Sure enough, a shard of hard plastic has already pierced my skin. This is ridiculous, I think as I drop it back on the table. This isn’t me. This isn’t how I operate. It’s all just so fucked up. I know the reasons she’s given me, but I’m not buying them. I know she’s scared. Scared of getting too involved? Scared of falling for me, but guess what? She’s not the only one. But it doesn’t stop me from wanting to be with her. Just the opposite.

“You take your responsibilities as the eldest sibling very seriously. There’s no getting away from that, it’s in your genetic makeup.” He folds up a forestalling hand as I begin to speak. “But what I meant to say is your responsibilities are coming to an end, I understand. The chicks will fly the coop, as they do.”
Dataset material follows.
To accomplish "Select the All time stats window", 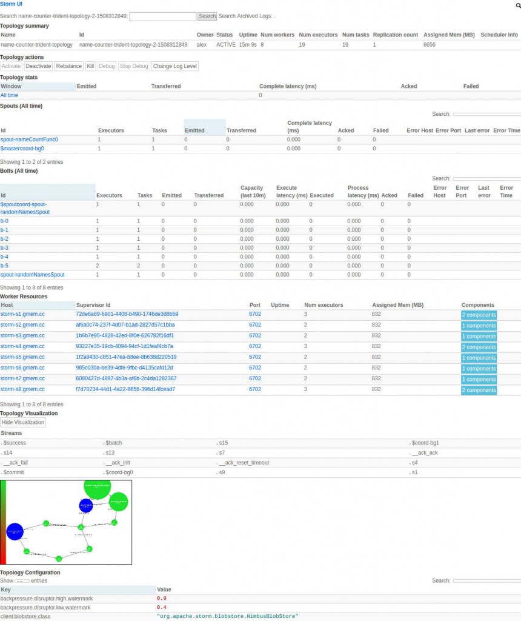I will [9, 95].
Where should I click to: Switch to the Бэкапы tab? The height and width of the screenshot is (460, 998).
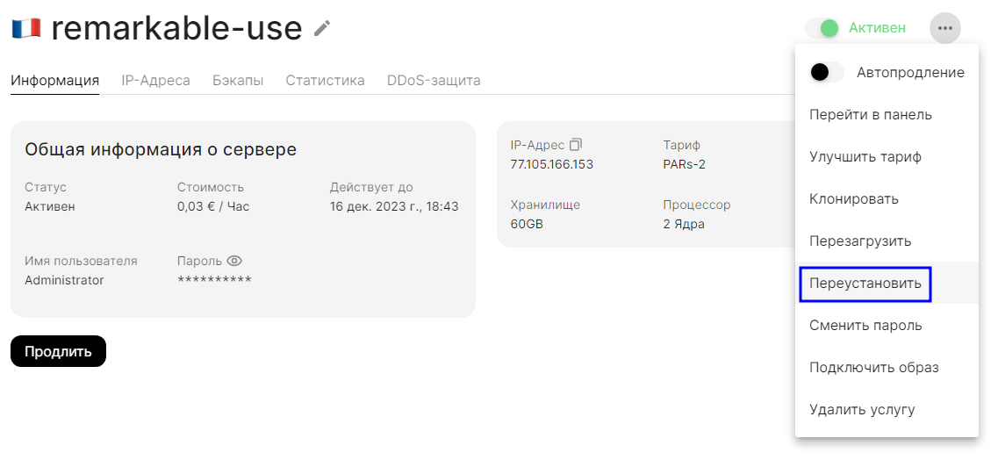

I shake my head. He has no fucking idea. “They might leave and they might not, but it doesn’t matter because my life, my job, my life’s work, if you will, is London. And Mimi fully intends on going back to Florida. In fact, as of this evening, she’ll be out on a date with someone else, some other fuck who isn’t me, just to prove it.” I snap my mouth shut. I can’t believe I fucking told Beckett—of all people! This is not the type of relationship we have.

“And you’re just going to take it?” He quirks a brow that might as well spell out you’re an idiot across his forehead.
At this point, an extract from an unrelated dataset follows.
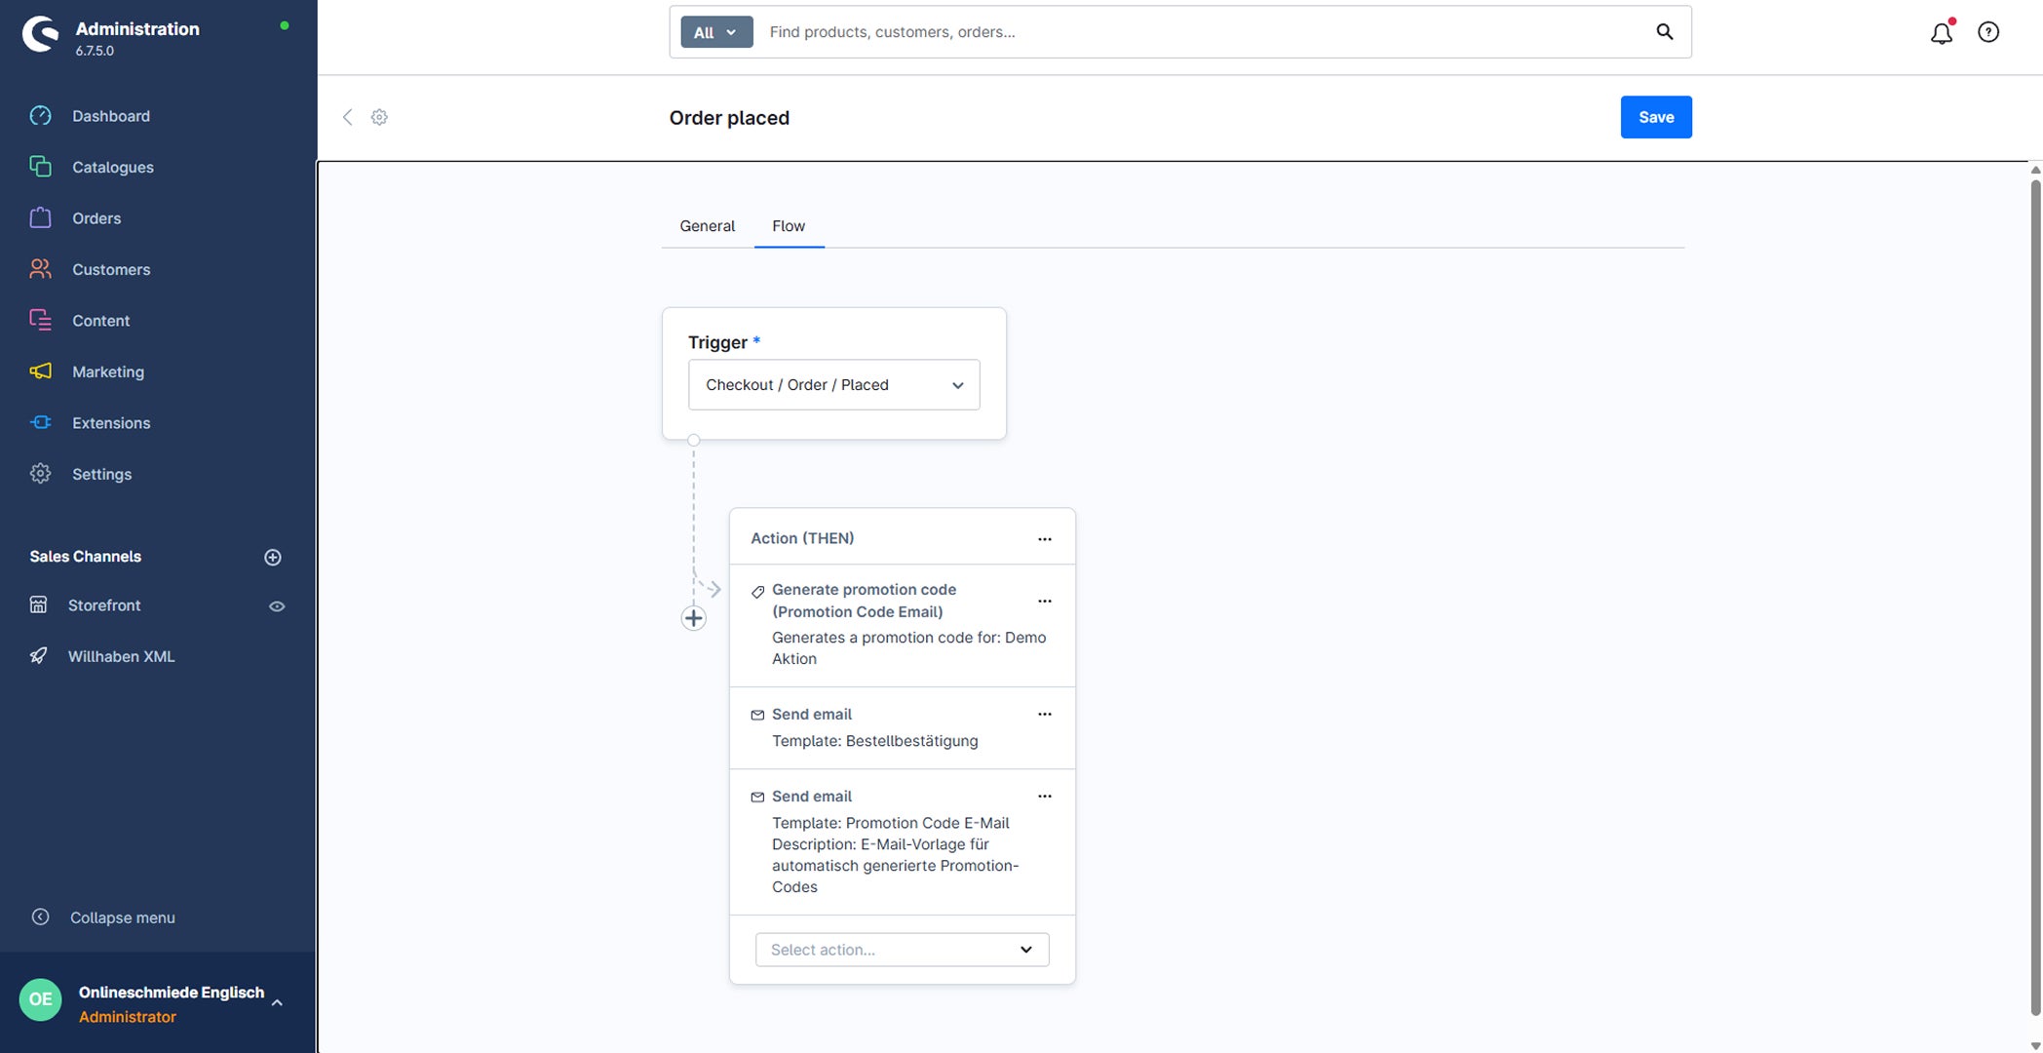2043x1053 pixels.
Task: Add a sales channel with plus icon
Action: pos(273,557)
“Well, I could take a leaf out of your book I suppose.”

“What do you have for leverage?”

“I was fucking joking!” I say with a laugh. “And no, I don’t want to sit here and just take it. But short of a possible kidnap and false imprisonment charge, what can I do?”

I want to lock her up, of course I do. It’s what the caveman in me wants—to throw her down on my bed and show her in no uncertain terms what she was built for. I want to bind her to my side and demonstrate over and over again how right we are together. Instead, I’ve played my reactions down. Shown little response to her plans and little interest in reasons. The only part of her I’ve shown interest in is her pussy, I realize belatedly.
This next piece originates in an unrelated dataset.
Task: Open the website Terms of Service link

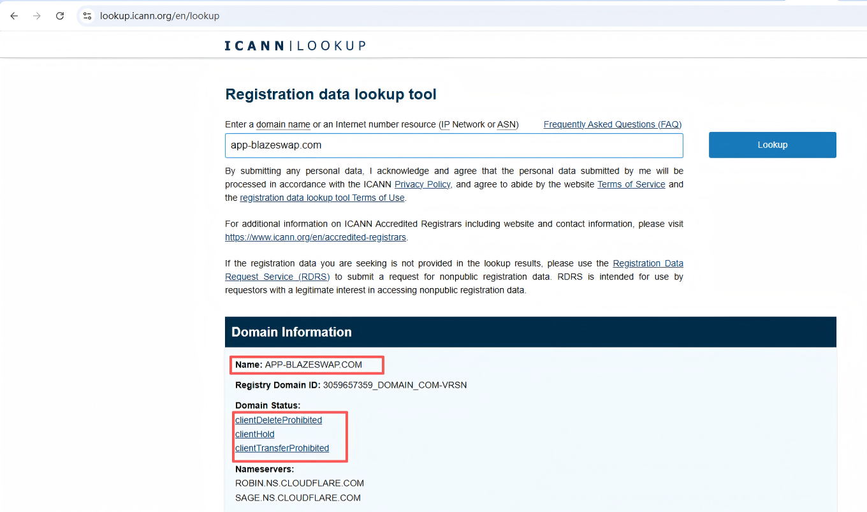Action: [x=630, y=184]
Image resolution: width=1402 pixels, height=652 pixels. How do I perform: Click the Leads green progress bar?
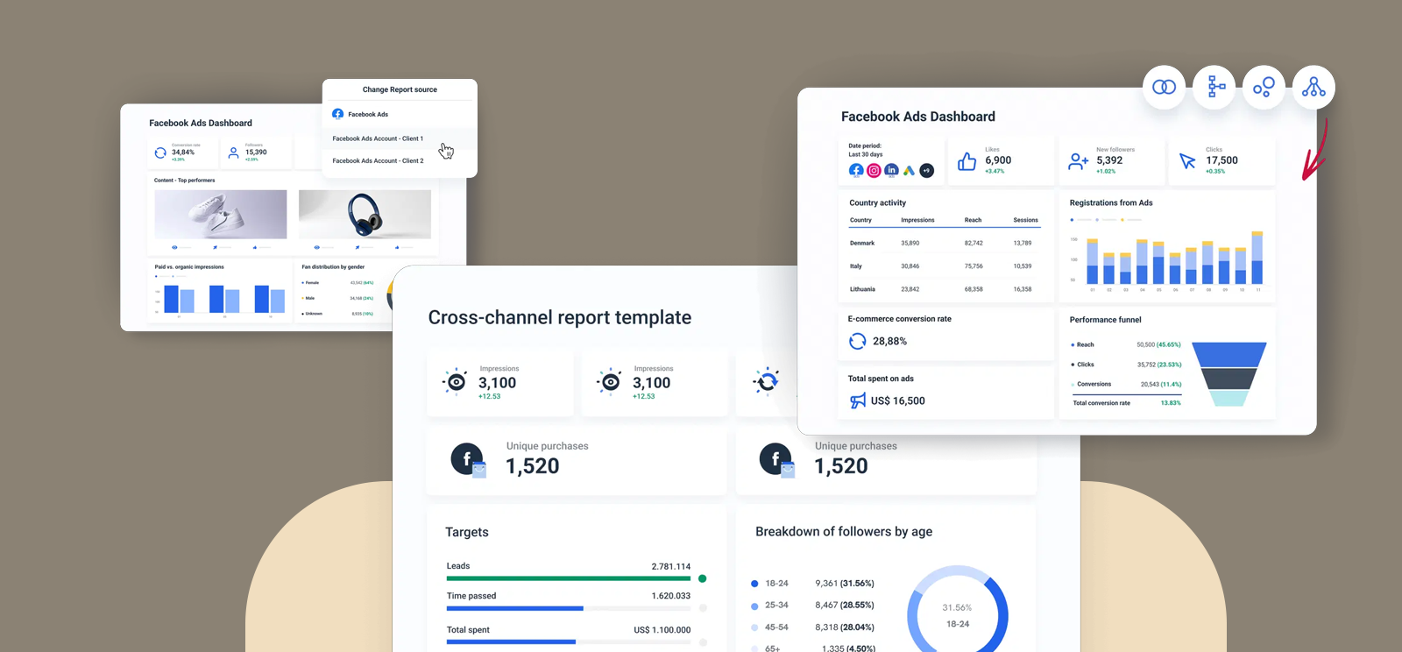coord(568,578)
“What can you do? Let me see… off the top of my head?” He actually taps the top of his head. “Tell her not to? Or what about, now here’s a revolutionary idea,” he adds with much sarcasm, “show her you’re a better option. A better bet. A better man. One worth risking her heart on. Because if you let her do this, if you let her go, you will regret it,” he says, all stiff upper lipped once more. And a little nihilistic. “Go home, Whit. Sort this idiocy out.”

“Tomorrow we’ve got—”

“Frankly, I don’t need you here. Your good cop requires a glass of scotch and a couple of Xanax.”

“That’s not fair.”

“Your usual diplomacy and aplomb are shot to fuck. You’re no use to the negotiations in your current mood.”

“That’s not true,” I grate out, refusing to sit here like a scolded kid.

“And if tomorrow you go back to London and find that she’s involved herself with another man, would there be any coming back from it for you? Would it aid your performance?”

“That’s not fair.”

“Spare me the platitudes. I only require you understand that, once she leaves, you will find, as trite as it sounds, that you will function differently. Possibly not at all for a little while. And if you’re as foolish as I was, you won’t discover this until she’s already gone. Second, when you find yourself having this mental breakdown, I will have you removed from the board.”

Now, there’s the Beckett I know. Blackmailed his wife into marriage? I can well believe it.

“Close the door on your way out,” he says in a final act of dismissal. Picking up his spectacles again, he adds, “Don’t forget to take the newspaper. Kerry will sort out your shoulders.”

But I don’t need a massage. What I need is Mimi.